Data: I used the telco customer churn dataset available on Kaggle. The dataset includes 20 features (independent variables) and 1 target (dependent) variable for 7043 customers.
Achievements:
- With an extensive exploratory data analysis process, I understand the characteristics of features as well as the relationship among them. Then, eliminated the redundant features.
- Encode categorical features so that they can be used as input to a machine learning model. Also, normalized the numerical values.
- Implemented two models:
- Ridge classifier: Achieved 76.1% accuracy on test set
- Random forests: Initially achievend 84.2% accuracy but I managed to increase the accuracy to 90% with hyperparameter tuning.
How to Improve: The fuel of machine learning models is data so if we can collect more data, it is always helpful in improving the model. We can also try a wider range of parameters in GridSearchCV because a little adjustment in a parameter may slighlty increase the model.

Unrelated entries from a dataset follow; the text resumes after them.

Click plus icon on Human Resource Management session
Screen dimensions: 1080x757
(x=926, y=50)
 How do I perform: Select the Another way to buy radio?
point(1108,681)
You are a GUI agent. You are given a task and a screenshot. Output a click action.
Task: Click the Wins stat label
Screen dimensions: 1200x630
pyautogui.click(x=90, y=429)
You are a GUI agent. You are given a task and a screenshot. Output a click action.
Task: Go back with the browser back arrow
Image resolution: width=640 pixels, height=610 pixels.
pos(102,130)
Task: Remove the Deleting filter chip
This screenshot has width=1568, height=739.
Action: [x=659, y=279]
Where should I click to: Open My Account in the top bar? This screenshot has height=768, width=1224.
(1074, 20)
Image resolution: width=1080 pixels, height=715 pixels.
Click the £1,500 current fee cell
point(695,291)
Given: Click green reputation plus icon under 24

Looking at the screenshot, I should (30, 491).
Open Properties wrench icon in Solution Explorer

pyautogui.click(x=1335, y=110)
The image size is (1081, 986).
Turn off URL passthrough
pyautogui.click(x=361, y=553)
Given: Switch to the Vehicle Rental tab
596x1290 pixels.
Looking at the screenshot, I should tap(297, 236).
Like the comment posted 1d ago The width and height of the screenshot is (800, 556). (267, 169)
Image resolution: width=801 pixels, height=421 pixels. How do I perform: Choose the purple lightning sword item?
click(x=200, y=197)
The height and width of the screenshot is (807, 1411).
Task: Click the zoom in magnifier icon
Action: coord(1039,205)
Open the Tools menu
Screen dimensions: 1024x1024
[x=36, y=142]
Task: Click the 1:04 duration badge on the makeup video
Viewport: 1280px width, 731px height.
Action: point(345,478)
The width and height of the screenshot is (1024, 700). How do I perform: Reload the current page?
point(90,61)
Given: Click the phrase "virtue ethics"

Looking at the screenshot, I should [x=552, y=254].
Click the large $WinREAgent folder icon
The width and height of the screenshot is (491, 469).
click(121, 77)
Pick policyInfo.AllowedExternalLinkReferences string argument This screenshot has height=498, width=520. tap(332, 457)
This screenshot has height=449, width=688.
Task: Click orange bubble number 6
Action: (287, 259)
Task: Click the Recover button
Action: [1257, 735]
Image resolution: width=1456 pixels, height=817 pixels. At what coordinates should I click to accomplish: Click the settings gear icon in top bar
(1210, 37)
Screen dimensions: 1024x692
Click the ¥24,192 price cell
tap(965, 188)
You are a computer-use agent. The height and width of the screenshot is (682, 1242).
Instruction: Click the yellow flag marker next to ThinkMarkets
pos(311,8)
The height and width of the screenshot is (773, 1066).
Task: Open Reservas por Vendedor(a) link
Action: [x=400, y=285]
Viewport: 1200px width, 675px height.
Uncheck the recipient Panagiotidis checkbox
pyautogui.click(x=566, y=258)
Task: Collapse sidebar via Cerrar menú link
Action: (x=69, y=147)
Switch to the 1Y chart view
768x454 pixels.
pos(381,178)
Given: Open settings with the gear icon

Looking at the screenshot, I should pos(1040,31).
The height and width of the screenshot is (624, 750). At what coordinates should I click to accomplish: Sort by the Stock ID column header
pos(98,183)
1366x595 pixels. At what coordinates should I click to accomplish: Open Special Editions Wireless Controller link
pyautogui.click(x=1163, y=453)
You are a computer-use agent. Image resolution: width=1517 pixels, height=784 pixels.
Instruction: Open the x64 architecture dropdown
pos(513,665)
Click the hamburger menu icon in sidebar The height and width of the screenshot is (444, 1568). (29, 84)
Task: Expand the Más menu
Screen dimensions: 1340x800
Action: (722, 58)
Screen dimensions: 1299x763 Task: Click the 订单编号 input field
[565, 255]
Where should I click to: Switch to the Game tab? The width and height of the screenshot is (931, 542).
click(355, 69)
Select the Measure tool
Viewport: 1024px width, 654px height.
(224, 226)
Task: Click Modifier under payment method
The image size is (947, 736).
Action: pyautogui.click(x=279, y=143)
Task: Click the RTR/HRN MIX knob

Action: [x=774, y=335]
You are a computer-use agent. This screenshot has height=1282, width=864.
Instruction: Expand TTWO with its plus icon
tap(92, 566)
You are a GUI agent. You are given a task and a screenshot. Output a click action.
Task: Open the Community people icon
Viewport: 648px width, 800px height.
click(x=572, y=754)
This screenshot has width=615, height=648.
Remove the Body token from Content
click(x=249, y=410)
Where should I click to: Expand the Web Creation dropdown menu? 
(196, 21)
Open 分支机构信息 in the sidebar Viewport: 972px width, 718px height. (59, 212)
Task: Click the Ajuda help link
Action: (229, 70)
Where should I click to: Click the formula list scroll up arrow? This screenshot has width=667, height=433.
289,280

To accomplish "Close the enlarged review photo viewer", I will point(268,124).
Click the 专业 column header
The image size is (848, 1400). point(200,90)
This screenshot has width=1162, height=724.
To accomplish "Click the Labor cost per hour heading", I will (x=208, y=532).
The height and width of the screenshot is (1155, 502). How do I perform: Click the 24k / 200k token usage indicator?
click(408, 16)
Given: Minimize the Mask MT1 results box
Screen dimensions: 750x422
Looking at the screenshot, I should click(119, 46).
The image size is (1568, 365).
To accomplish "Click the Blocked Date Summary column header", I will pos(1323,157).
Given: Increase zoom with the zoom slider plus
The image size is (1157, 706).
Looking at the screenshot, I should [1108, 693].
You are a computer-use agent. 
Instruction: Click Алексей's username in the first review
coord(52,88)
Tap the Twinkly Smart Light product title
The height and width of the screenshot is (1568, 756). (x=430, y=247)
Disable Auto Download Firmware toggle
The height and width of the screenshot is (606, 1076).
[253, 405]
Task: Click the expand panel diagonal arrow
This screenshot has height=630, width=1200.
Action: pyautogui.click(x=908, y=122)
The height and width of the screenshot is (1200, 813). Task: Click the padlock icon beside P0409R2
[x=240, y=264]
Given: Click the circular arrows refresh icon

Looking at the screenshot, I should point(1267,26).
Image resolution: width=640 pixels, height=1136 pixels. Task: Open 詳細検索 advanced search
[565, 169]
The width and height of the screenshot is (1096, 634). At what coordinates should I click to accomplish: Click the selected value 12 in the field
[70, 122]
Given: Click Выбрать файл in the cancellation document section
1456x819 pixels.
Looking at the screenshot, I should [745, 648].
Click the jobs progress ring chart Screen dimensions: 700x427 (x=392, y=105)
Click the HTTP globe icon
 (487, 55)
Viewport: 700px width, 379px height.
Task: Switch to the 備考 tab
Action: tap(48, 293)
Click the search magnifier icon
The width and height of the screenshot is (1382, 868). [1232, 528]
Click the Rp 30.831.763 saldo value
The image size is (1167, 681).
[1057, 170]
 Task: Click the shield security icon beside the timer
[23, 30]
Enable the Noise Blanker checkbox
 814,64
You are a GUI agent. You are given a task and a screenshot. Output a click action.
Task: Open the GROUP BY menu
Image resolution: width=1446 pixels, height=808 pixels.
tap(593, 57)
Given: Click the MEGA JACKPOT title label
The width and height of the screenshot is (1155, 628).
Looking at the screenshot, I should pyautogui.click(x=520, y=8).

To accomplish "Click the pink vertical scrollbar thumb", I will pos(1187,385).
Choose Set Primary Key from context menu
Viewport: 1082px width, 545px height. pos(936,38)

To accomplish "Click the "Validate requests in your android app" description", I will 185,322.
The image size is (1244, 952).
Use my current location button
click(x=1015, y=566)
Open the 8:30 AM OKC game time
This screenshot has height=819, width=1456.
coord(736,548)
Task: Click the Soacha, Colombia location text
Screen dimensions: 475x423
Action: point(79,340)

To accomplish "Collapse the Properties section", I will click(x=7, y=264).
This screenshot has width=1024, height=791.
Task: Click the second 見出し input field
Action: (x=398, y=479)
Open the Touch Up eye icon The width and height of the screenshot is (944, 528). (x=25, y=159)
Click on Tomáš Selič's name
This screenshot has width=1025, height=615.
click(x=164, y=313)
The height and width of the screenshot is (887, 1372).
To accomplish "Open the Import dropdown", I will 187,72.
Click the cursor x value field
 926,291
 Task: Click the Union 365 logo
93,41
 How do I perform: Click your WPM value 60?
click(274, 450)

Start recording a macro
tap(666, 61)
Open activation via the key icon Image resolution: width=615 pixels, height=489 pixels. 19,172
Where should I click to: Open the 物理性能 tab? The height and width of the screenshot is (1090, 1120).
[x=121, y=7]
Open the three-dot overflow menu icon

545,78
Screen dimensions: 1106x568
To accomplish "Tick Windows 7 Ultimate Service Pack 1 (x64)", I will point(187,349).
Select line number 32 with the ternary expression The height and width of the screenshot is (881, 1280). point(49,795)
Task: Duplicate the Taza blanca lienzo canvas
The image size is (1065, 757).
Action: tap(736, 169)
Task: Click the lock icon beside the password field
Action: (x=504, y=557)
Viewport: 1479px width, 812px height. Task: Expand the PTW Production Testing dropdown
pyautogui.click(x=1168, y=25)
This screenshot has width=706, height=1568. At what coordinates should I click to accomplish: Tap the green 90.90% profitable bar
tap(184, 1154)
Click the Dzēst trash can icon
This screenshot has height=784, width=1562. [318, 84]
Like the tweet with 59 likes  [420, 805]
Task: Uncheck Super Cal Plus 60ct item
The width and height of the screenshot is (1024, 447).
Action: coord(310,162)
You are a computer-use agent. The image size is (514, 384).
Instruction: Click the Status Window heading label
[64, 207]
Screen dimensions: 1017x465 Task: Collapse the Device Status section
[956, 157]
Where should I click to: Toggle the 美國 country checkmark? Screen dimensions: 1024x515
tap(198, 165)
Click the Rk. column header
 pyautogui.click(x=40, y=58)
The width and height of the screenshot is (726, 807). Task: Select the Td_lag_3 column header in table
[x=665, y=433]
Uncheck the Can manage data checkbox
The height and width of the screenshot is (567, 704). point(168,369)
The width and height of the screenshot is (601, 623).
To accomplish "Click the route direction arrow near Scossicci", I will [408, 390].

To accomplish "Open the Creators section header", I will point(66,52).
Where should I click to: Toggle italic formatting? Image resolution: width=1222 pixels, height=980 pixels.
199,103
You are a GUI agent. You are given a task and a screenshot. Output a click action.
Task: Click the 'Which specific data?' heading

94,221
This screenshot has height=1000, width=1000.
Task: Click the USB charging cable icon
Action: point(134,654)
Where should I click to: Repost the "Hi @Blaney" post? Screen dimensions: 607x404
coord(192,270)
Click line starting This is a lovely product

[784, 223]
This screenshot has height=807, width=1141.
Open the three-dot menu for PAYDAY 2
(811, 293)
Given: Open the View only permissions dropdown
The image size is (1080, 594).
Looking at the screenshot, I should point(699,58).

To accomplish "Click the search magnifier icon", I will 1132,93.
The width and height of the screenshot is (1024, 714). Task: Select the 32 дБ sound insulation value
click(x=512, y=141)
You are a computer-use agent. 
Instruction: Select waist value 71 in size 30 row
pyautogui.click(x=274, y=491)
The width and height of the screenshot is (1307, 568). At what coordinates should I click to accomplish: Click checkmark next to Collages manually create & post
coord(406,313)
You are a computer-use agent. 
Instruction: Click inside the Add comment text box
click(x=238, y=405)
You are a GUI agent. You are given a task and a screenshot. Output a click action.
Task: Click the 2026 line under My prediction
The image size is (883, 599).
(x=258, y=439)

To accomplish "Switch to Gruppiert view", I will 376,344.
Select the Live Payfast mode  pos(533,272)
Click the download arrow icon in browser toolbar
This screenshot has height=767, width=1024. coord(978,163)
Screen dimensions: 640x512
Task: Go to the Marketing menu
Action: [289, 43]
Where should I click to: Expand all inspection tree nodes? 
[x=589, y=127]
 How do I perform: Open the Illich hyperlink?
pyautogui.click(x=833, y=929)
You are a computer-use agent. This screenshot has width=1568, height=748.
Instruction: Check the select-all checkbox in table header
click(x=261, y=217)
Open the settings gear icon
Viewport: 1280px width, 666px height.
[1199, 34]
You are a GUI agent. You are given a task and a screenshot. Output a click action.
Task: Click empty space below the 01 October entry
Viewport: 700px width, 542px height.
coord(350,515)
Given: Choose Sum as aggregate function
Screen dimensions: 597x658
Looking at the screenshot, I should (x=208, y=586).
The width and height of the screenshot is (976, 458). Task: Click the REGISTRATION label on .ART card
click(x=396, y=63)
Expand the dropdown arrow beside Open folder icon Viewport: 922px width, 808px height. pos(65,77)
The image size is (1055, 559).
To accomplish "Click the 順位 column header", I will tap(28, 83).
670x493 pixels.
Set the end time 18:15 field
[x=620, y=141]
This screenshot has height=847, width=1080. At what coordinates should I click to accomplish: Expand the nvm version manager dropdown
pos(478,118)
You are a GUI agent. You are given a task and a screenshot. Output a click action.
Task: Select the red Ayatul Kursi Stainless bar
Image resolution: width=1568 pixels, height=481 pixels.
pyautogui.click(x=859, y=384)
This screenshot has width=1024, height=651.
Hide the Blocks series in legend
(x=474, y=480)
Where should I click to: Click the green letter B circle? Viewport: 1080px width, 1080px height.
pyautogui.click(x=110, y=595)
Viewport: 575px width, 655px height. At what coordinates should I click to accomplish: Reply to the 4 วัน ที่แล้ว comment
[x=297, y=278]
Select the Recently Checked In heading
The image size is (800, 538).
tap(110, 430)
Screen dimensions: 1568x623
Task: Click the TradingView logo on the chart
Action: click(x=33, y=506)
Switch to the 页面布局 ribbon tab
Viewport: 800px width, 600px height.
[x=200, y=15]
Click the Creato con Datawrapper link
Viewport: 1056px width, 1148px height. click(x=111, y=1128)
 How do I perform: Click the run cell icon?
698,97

Predicting Used Car Prices
Motivation: Used cars are usually sold on a website called “sahibinden (from the owner)” in Turkey. “Sahibinden” means “from the owner”. Dealers also use this website to sell or buy used cars. Thus, it shapes the used car market at some level. The most critical part of selling a used car is to determine the optimal price. There are many websites that give you an estimate on the value of a used car but it is better to also search the market before setting the price. Moreover, there are other factors which affect the price such as location, how fast you want to sell the car, smoking in the car and so on. Before we post an ad on the website, it is best to look through the price of similar cars. However, this process might be exhausting because there are lots of ads online. Therefore, I decided to take advantage of the convenience offered by machine learning to create a model that predicts used car prices based on the data available on “sahibinden”.
Data: I scraped the data of a particular brand and model from “sahibinden.com” website. Dataset includes 7 features and the price (target variable) of 6731 cars.
Achievements:
- I was able to collect raw data using web scraping techniques.
- Clean the raw data to make it suitable for data analysis.
- With an extensive exploratory data analysis process, I was able to detect the effect of features on the price.
- Implemented two models:
- Linear regression: Achieved R-squared score of 0.84.
- Random forests: Achieved R-squared score of 0.90.
How to Improve: There are many ways to improve a machine learning model. I think the most fundamental and effective one is to gather more data. In our case, we can (1) collect data for more cars or (2) more information of the cars in the current dataset or both. For the first one, there are other websites to sell used cars so we can increase the size of our dataset by adding new cars. For the second one, we can scrape more data about the cars from “sahibinden” website. If we click on an ad, another page with detailed information and pictures opens up. In this page, people write about the problems of the car, any previous accident or repairment and so on.
Another way to improve is to adjust model hyperparameters. We can use RandomizedSearchCV to find optimum hyperparameter values.